Aux yeux du monde extérieur, cette déclaration peut avoir une certaine composante « d'interprétation optimiste », mais en ce qui concerne les informations publiques actuelles, le PF-07307405 reste jusqu'à présent le produit candidat le plus prometteur pour devenir le premier vaccin au monde contre la maladie de Lyme. L'industrie s'attend également généralement à ce que le document de recherche complet en trois phases clarifie davantage la controverse statistique actuelle après sa publication officielle, car un indicateur statistique unique ne constitue pas un outil de jugement universel pour la recherche scientifique.

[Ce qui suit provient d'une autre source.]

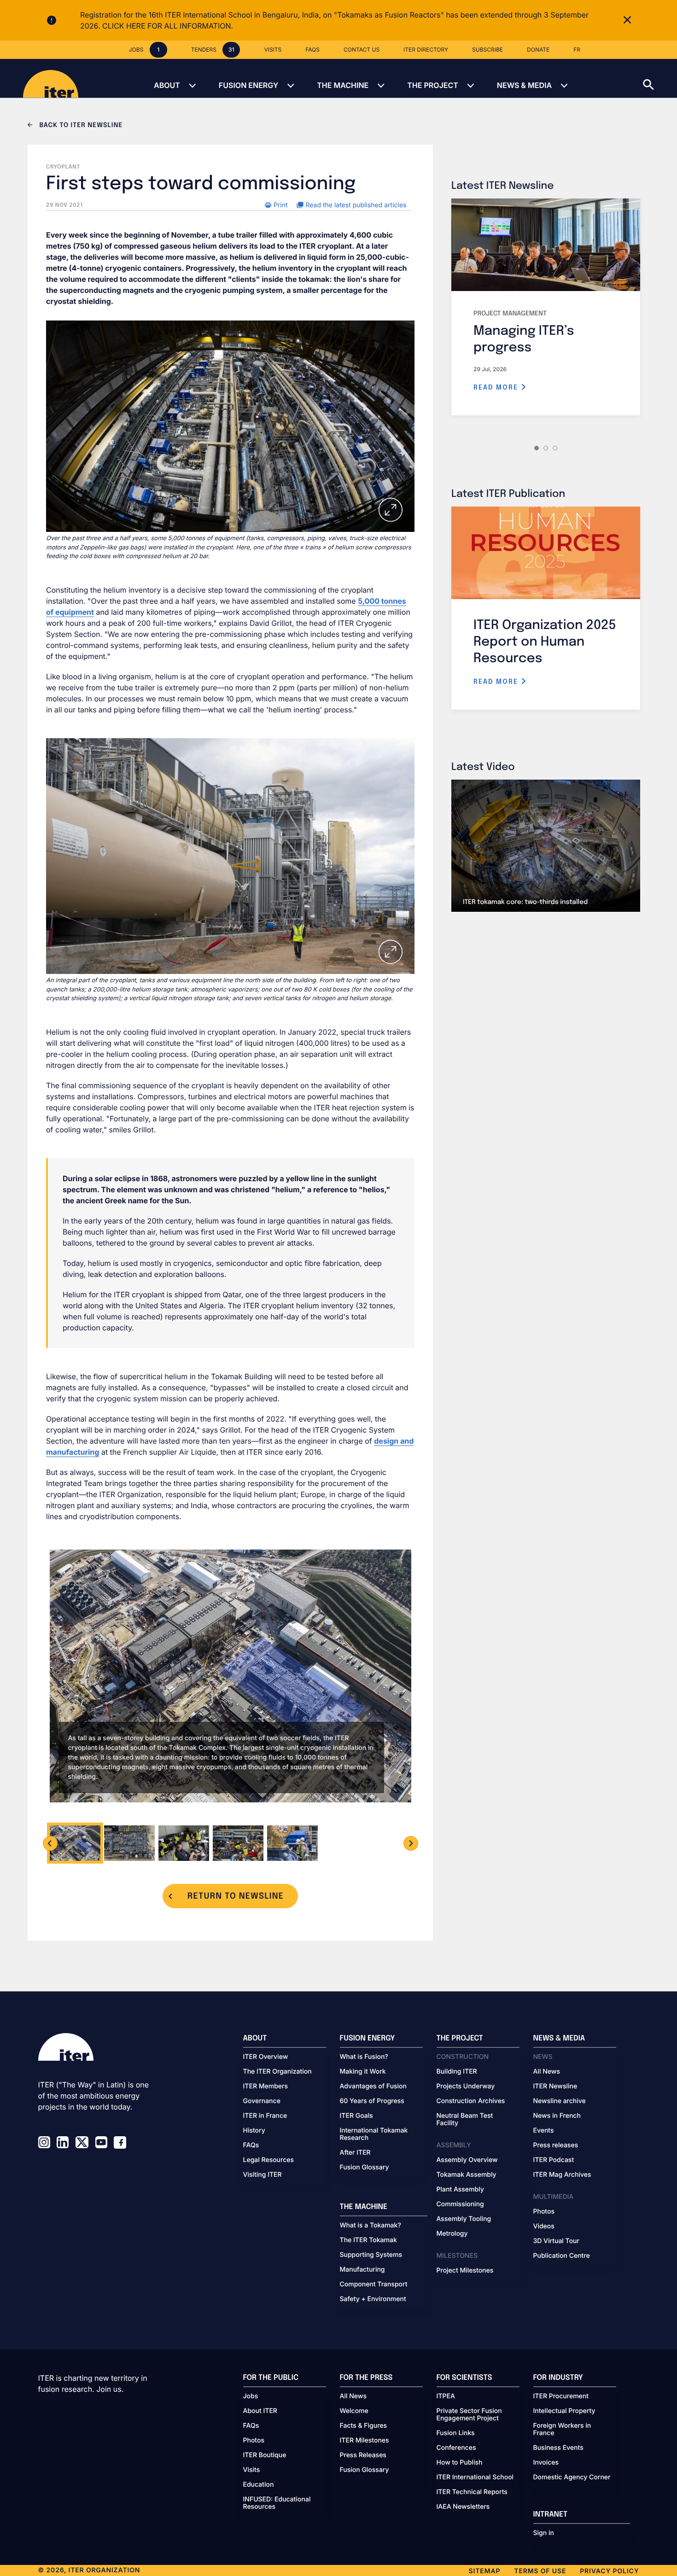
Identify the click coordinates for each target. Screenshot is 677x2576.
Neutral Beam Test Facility (465, 2119)
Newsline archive (559, 2101)
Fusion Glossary (364, 2167)
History (254, 2130)
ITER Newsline (555, 2086)
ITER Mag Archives (562, 2175)
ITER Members (265, 2086)
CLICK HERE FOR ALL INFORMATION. (167, 25)
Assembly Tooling (464, 2219)
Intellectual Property (564, 2411)
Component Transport (374, 2284)
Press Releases (363, 2455)
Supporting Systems (371, 2255)
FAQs (251, 2145)
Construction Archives (471, 2101)
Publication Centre (561, 2256)
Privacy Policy (609, 2571)
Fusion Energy (248, 85)
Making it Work (363, 2071)
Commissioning (460, 2204)
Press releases (555, 2145)
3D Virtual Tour (556, 2241)
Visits (251, 2470)
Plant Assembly (460, 2189)
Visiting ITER (262, 2175)
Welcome (354, 2411)
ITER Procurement (561, 2396)
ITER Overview (265, 2057)
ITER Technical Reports (472, 2492)
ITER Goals (356, 2116)
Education (258, 2485)
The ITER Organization (277, 2071)
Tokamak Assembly (466, 2175)
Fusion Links (456, 2433)
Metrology (452, 2234)
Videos (543, 2226)
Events (543, 2130)
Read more (497, 388)
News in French (557, 2116)
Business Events (558, 2448)
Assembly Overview (467, 2160)
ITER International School (475, 2477)
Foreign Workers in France (562, 2429)
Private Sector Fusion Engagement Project (469, 2414)
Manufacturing (362, 2269)
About (167, 85)
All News (546, 2071)
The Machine (342, 85)
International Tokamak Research (374, 2134)
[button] (660, 78)
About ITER (260, 2411)
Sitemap (485, 2571)
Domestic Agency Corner (572, 2477)
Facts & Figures (363, 2426)
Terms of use (540, 2571)
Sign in (543, 2533)
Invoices (546, 2462)
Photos (543, 2211)
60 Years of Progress (372, 2101)
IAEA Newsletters (463, 2507)
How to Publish (460, 2462)
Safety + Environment (373, 2299)
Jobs (250, 2396)
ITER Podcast (553, 2160)
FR (576, 49)
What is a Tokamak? (370, 2225)
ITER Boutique (264, 2455)
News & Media (524, 85)
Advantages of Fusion (373, 2086)
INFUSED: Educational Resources (277, 2503)
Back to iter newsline (80, 125)
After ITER (355, 2152)
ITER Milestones (364, 2440)
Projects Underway (466, 2086)
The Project (432, 85)
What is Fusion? (364, 2057)
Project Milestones (465, 2270)
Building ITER (457, 2071)
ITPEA (446, 2396)
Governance (261, 2101)
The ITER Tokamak (368, 2240)
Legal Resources (268, 2160)
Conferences (456, 2448)
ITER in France (265, 2116)
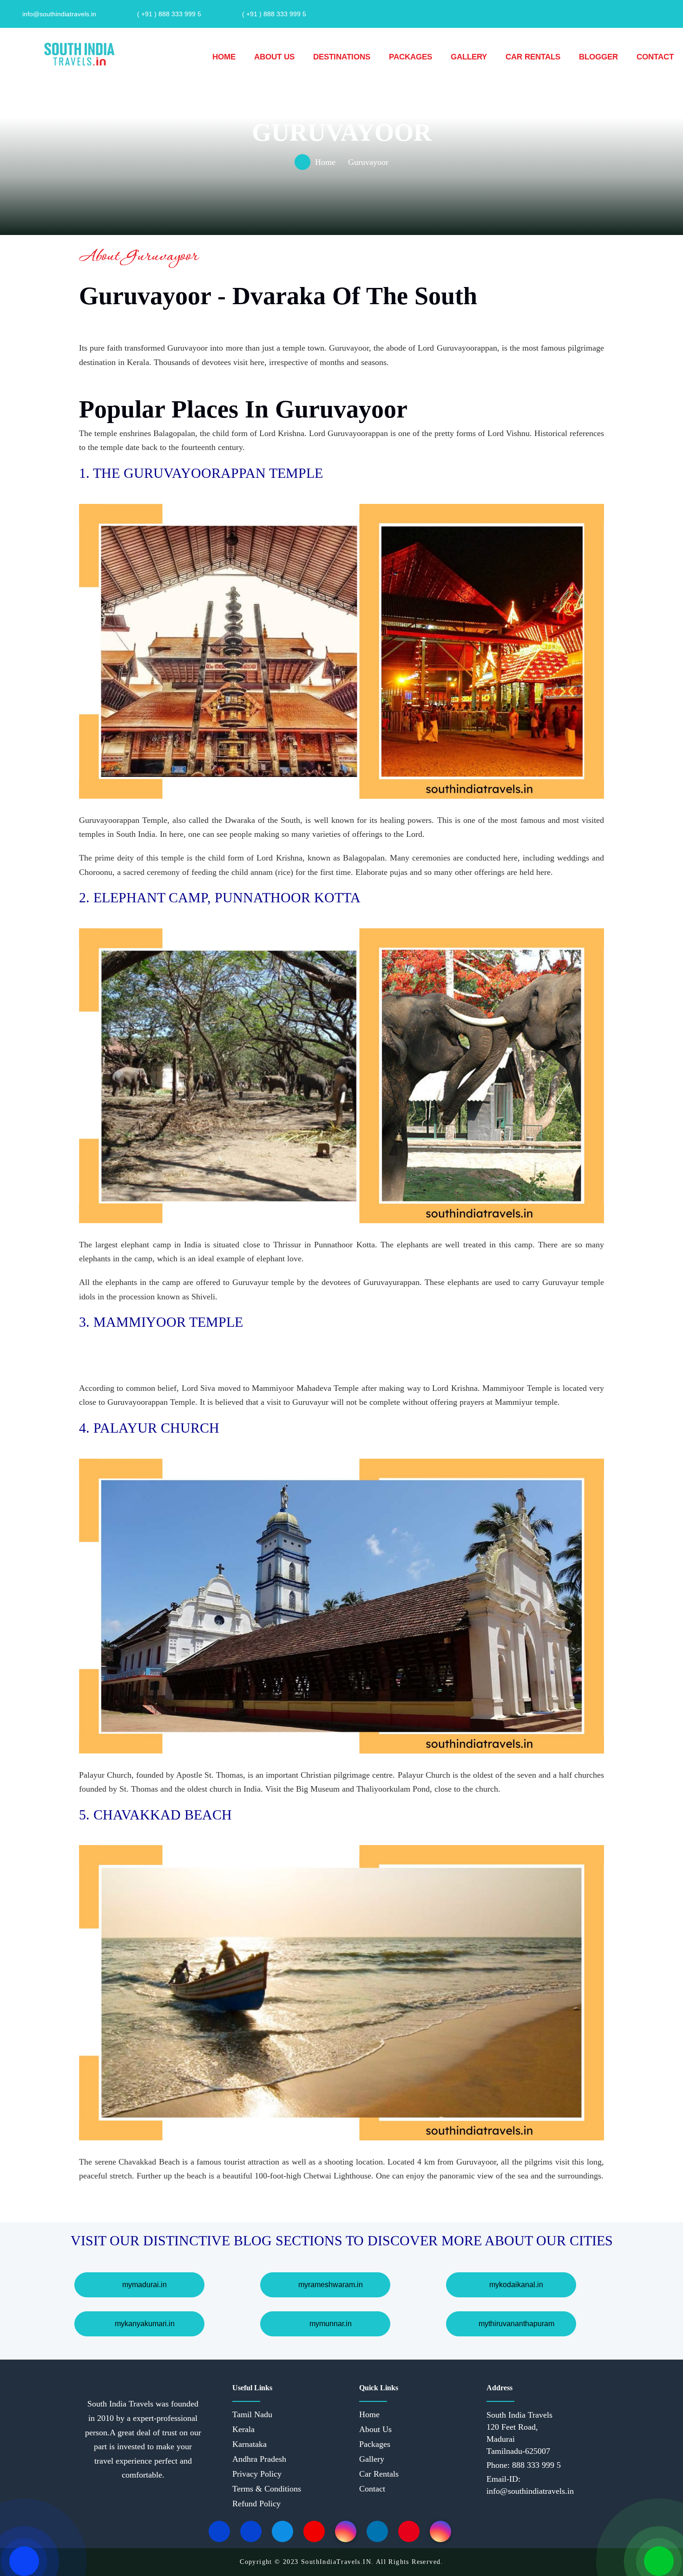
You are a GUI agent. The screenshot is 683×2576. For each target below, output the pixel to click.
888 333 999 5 (535, 2465)
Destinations (341, 56)
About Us (274, 56)
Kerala (243, 2429)
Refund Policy (256, 2503)
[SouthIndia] (79, 53)
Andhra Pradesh (259, 2459)
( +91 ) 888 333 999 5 (169, 14)
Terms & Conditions (266, 2488)
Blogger (598, 56)
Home (224, 56)
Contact (655, 56)
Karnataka (249, 2444)
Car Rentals (533, 56)
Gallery (469, 56)
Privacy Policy (257, 2473)
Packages (410, 56)
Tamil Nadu (252, 2414)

« Ces résultats nous rapprochent du lancement d'un vaccin indispensable contre la maladie de Lyme », a déclaré Thomas Lingelbach, PDG et membre du conseil d'administration de Varneva. "Nous sommes très reconnaissants à notre partenaire Pfizer pour son investissement ferme dans ce projet. Les deux parties espèrent accélérer autant que possible le processus de développement de ce vaccin." Lors des étapes précédentes des essais cliniques, le candidat vaccin a passé avec succès les évaluations de sécurité. Par conséquent, même si nous sommes prudents quant aux résultats statistiques de la troisième phase, le PF-07307405 reste généralement considéré comme le produit vaccinal le plus susceptible de réaliser une percée dans le domaine de la prévention et du contrôle de la maladie de Lyme.

À l'heure actuelle, les résultats de l'étude clinique de phase II de ce candidat vaccin ont été publiés dans la revue médicale « The Lancet », tandis que les données complètes de l'essai de phase III n'ont pas encore été évaluées par des pairs et n'ont pas encore été officiellement rendues publiques.